Anyway, last week`s briefing that the Congress got, including Adam Schiff and others and Devin Nunes, the intelligence top elected security official gave them that briefing. The Washington Post reports that Trump learned about Pierson`s remarks. That`s what gave the briefing from Devin Nunes, and, of course, his guy, the Intelligence Committee`s ranking Republican and Trump`s personal operative and a staunch Trump ally. Trump`s suspicions of the Intelligence Community have often been fueled by Mr. Nunes himself.

Politico reports today that Kash Patel, a former top National Security Council official, also played a key role as a Hill staffer in helping Republicans discredit the Russian probe is now, guess what, a senior adviser for now acting Director of National Intelligence Richard Grenell. Patel had previously served as a top staffer Nunes on the Intelligence Committee.

Natasha, this name, Kash Patel, is another one with murky figures, like Roger Stone, that keeps popping up in the world of Trump. Well, who is he? He worked for Nunes. He seemed to be -- had something to do with the midnight ride that Nunes took down to the EOB and came back with stuff to take back to the White House the next morning, and now he`s working for Grenell, this boob they have running National Intelligence for the president.

BERTRAND: Yes. So Kash Patel was a really senior top staffer to Devin Nunes on the House Intel Committee. And he was really responsible for a lot of the work that Devin Nunes did with regard to questioning the origins of the Russia investigation, questioning surveillance -- alleged surveillance of the Trump campaign, Trump himself, by the FBI in 2016, pushing this theory that, you know, the Obama administration, quote/unquote, unmasked certain people within the Trump campaign that appeared in intercepts, intelligence intercepts.

So this is someone who broadly has been obviously extremely skeptical of the underlying intelligence that informed the idea that Russia intervened in the 2016 election in order to help Trump win. This is someone who worked hand in glove with Devin Nunes during his kind of three-year crusade to try to undermine the Russia investigation.

Now, of course, he went to the NSC, he worked there as a counterterrorism official for a few years and he`s now been transferred over to ODNI. And I will note obviously that he was mentioned during the impeachment testimony because Fiona Hill, the former Russia adviser on NSC, testified that he was actually so close to the president that the president actually at one point felt that he was the top Ukraine person on NSC, kind of feeding him information on that. So he pops up in many different areas.

Input data ::
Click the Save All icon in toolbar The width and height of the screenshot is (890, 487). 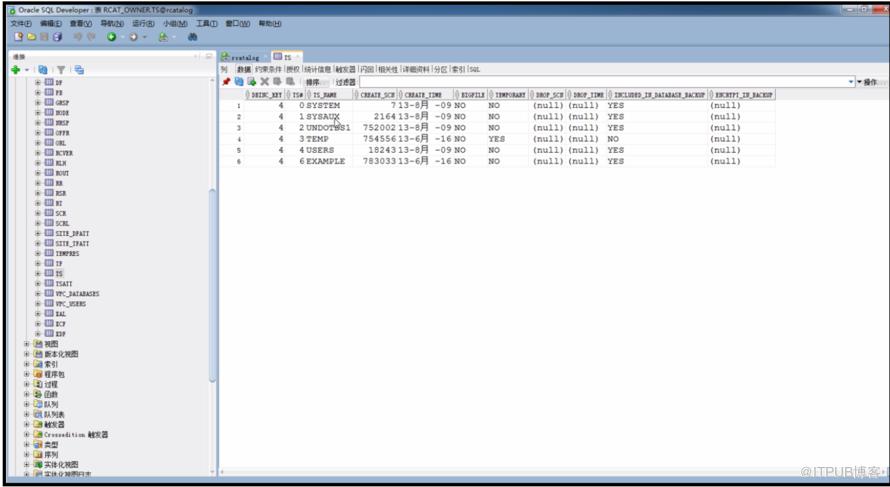click(57, 37)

Questions ::
(1) Answer these from the transcript about Kash Patel:
(a) According to Politico, who is Patel now a senior adviser to?
(b) In what capacity did Patel work at the NSC, according to Bertrand?
(c) Who testified during the impeachment proceedings that the president had believed Patel was the top Ukraine person on the NSC?
(2) List every acronym or initialism in the transcript about Kash Patel, in the order each first appears.

Answers for the tasks ::
(1)
(a) Acting Director of National Intelligence Richard Grenell.
(b) As a counterterrorism official, for a few years.
(c) Fiona Hill, the former Russia adviser on the NSC.

(2) EOB, FBI, NSC, ODNI